Fellow NDP lawmaker Jennifer Vreedzaam added that the bill must be applied with extreme care, and that protection of fundamental legal rights must be guaranteed at every stage. She argued that asset forfeiture measures must not devolve into an extra, arbitrary punishment for defendants, and should only serve the sole purpose of stripping illicit gains. Vreedzaam raised questions around the specific role of the investigating judge, the implementation capacity of the OM and judiciary, and the need for clearly defined procedural rules to prevent arbitrary application of the law.

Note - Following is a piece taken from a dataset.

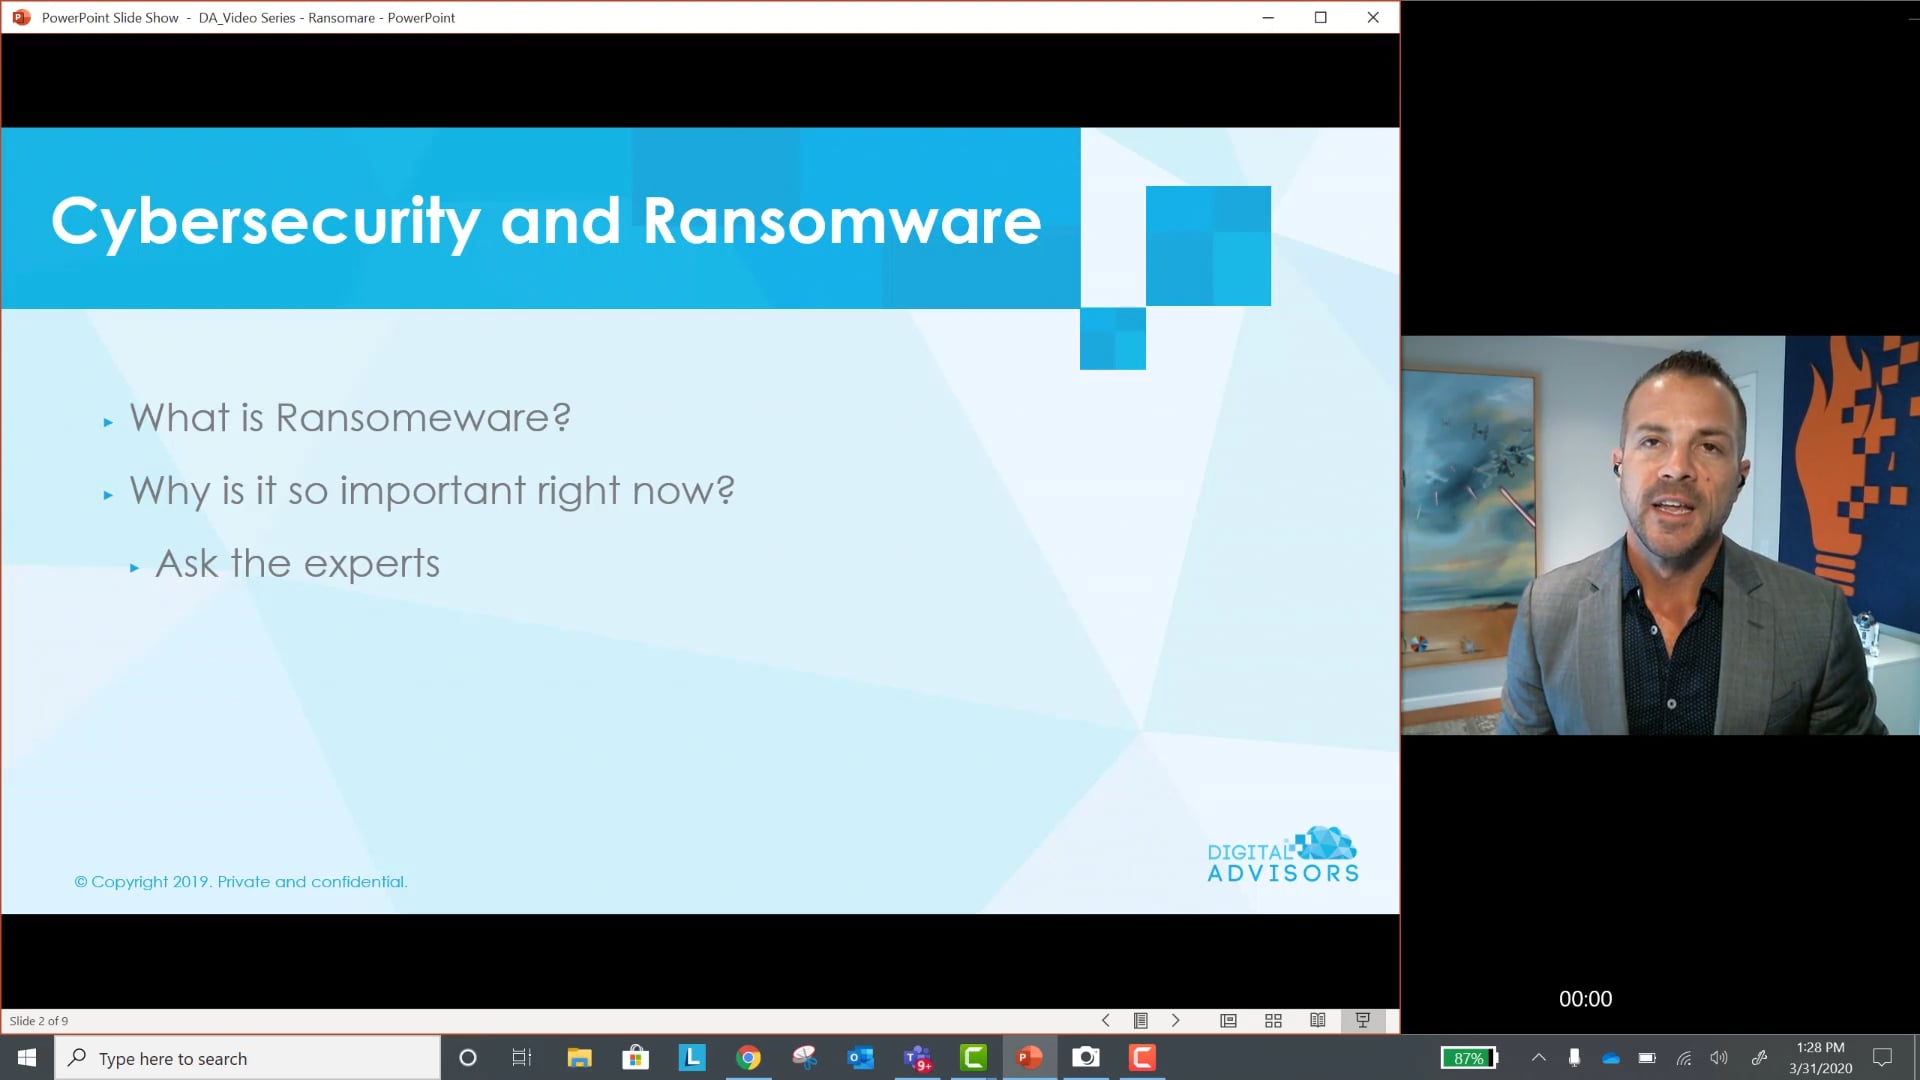1920x1080 pixels.
Task: Open OneDrive from the system tray
Action: click(1610, 1057)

BEP party lawmaker Ronny Asabina described the bill as a critical new tool in the fight against organized crime, but warned that core fundamental rights must not be sidelined to speed up asset seizures. He raised specific concerns over the reversed burden of proof, and called for clearer protections for third parties, including family members and business associates who may be inadvertently drawn into asset forfeiture investigations. Asabina also pushed for increased investment in specialized training for police and prosecution staff, and called for specific safeguards for indigenous and tribal communities to prevent asset seizure from disrupting traditional land rights.

VHP representative Cheryll Dijksteel focused on Suriname’s international obligations to counter money laundering and terrorist financing. She stated that the bill must align with global regulatory standards, while also being carefully integrated with existing national legislation to avoid legal conflict. Dijksteel pointed to the risk of overlapping provisions with existing criminal code rules, and called for a mandatory effectiveness and implementation review of the law a few years after it enters into force.

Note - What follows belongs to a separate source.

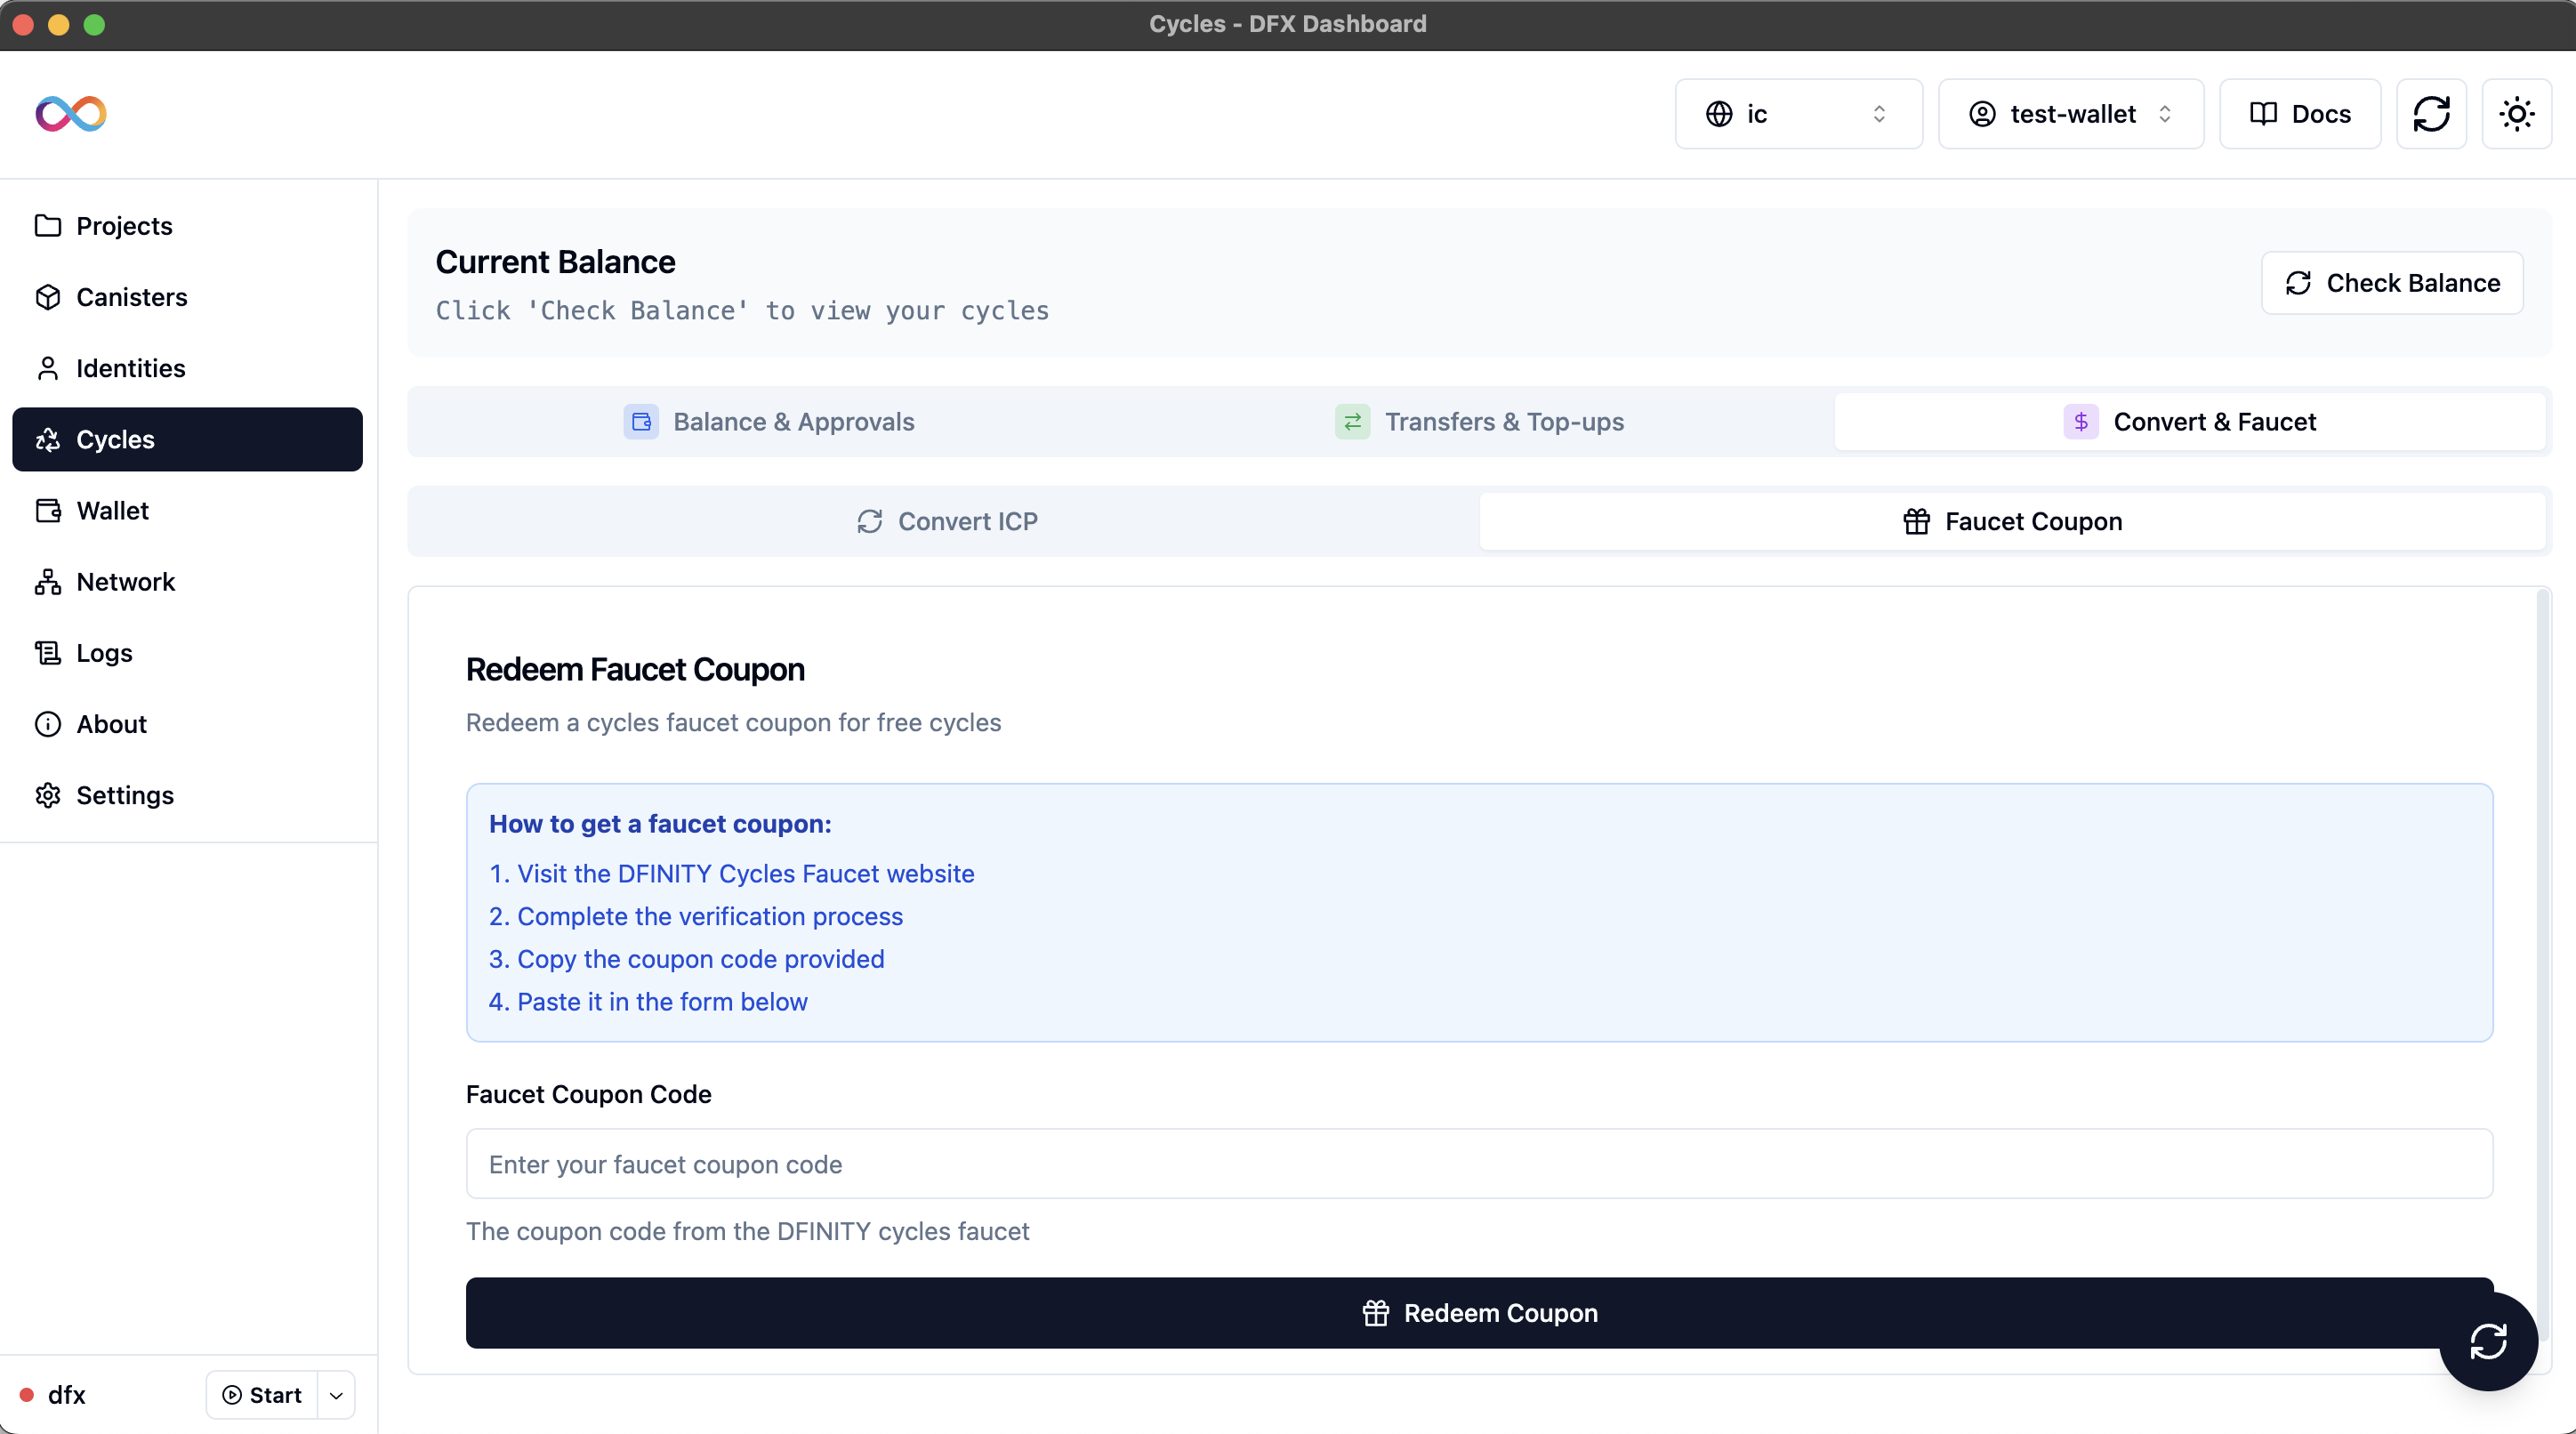The height and width of the screenshot is (1434, 2576).
Task: Go to the Wallet sidebar section
Action: coord(112,510)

Steven Reyme from the A20 party noted that prison sentences alone fail to deter organized crime, as defendants often retain access to their illicit assets even after completing their sentences. He argued that the new bill consolidates scattered existing asset forfeiture provisions into a clear, unified framework, and better addresses modern forms of financial crime that existing rules were not designed to tackle. Reyme expressed appreciation for the bill’s sponsors, who incorporated feedback from a wide range of expert institutions during the drafting process. That said, he stressed that the bill can only deliver on its goals if implementing agencies have sufficient resources: trained financial investigators, specialized prosecutors, expert judges, and modern investigative tools. He also called for strengthened legal protections for whistleblowers to help expose illicit hidden assets.

Rossellie Cotino, another member of the rapporteur committee, did not speak during the opening round of debate. After committee members concluded their opening contributions, VHP lawmaker Asis Gajadien became the first non-committee lawmaker to address the chamber. Gajadien confirmed that his parliamentary faction also supports the core principle of seizing all unlawfully obtained assets, but argued that the biggest challenge to effective asset forfeiture is not a lack of legislation, but gaps in on-the-ground implementation. He asked the bill’s sponsors to clarify what specific problem the new legislation addresses that cannot already be resolved under existing laws, and emphasized that strong institutions, a well-functioning Tax Administration, an effective Financial Intelligence Unit (FIU), and improved cross-agency cooperation are all critical preconditions for success. Without these foundational elements in place, Gajadien warned, the law will deliver far less impact in practice than its supporters promise.

The private member’s bill was originally submitted to the National Assembly on December 10, 2025 by NDP lawmaker Ebu Jones and NPS lawmaker Ivanildo Plein.